→ **DIRECTIONS FOR THIS TASK**
Begin at the line where "Viewport: 660px width, 421px height." appears and reproduce exactly every line through the end of the data below, both included, skipping pictures.

----- AVAILABLE DATA

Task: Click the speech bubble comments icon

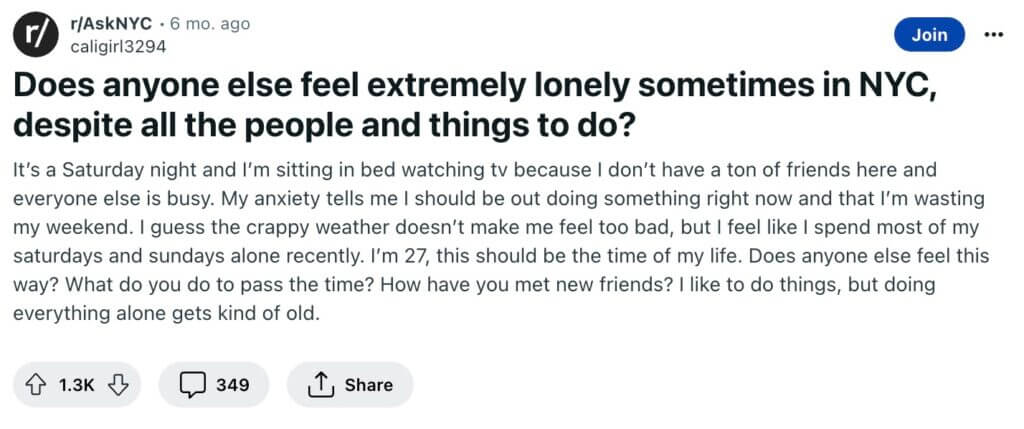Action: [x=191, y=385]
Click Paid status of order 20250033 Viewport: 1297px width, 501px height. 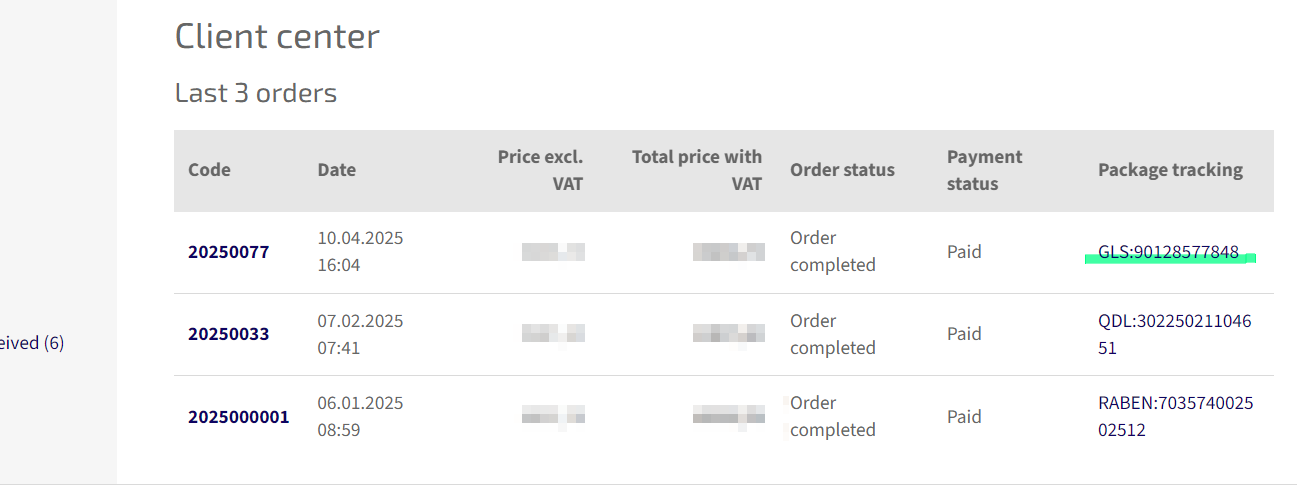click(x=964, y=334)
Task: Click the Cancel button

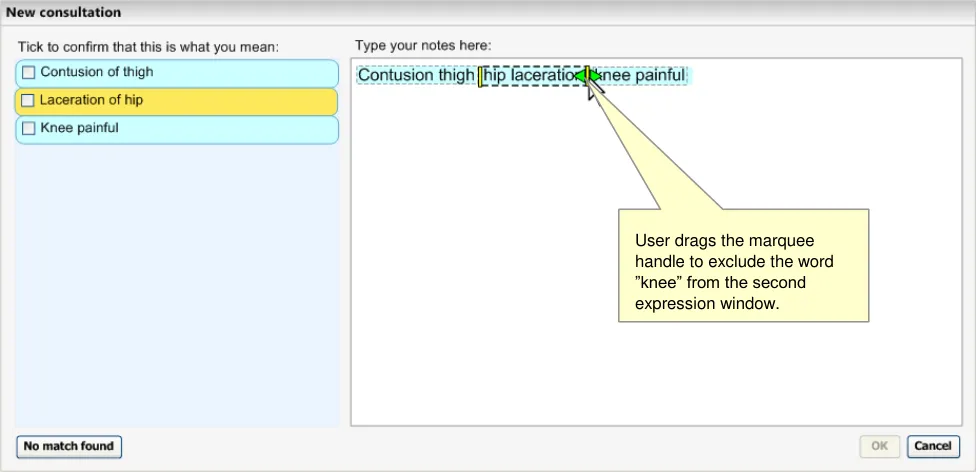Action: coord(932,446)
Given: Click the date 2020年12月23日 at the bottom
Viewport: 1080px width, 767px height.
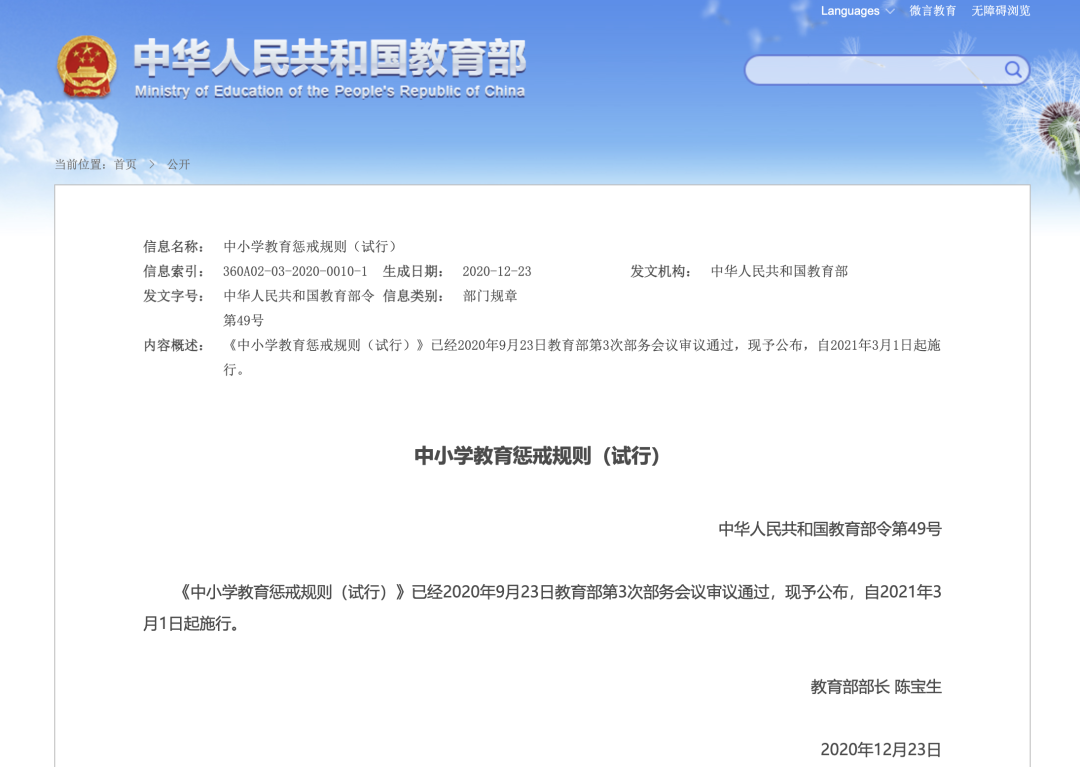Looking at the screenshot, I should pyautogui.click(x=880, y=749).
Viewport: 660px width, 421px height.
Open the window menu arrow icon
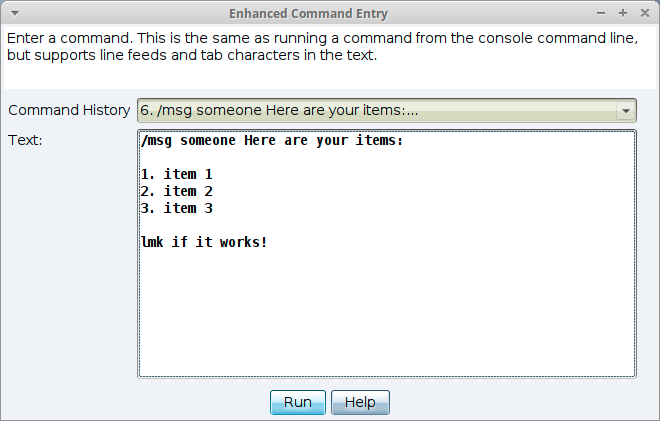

----------

→ **RESULT OF THIS EXERCISE**
Viewport: 660px width, 421px height.
Open the window menu arrow icon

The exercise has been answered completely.